* TO BE DONE
Rewrite everything from the line containing "Where should I" down to the line containing "[x=565, y=29]", requests included, and nothing else, leaving out the pictures. Scale the coordinates in the answers by 2.55, rounding each to a whole number with halves going up.
ITEMS start
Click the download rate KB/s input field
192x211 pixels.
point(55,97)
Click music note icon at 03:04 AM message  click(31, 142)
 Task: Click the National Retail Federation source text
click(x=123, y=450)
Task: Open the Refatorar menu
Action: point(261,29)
ITEMS end
ITEMS start
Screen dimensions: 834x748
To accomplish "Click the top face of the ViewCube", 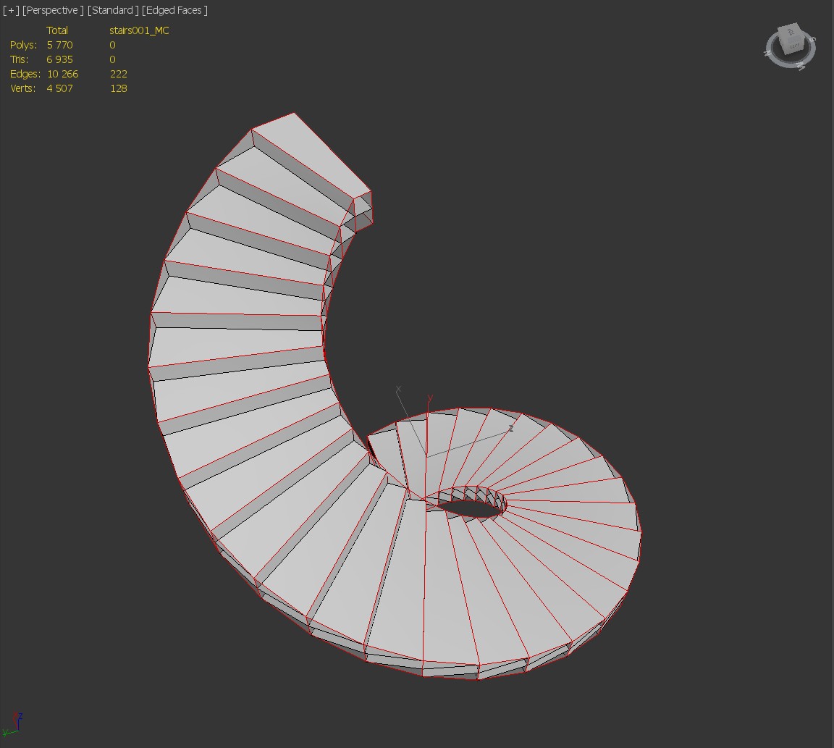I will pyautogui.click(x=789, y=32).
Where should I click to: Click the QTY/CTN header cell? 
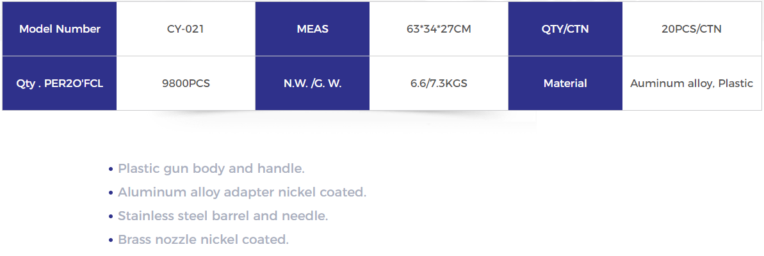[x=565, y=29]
ITEMS end
* SOLVED PROBLEM
Where should I click to: Click the QTY/CTN header cell? 
[x=1441, y=74]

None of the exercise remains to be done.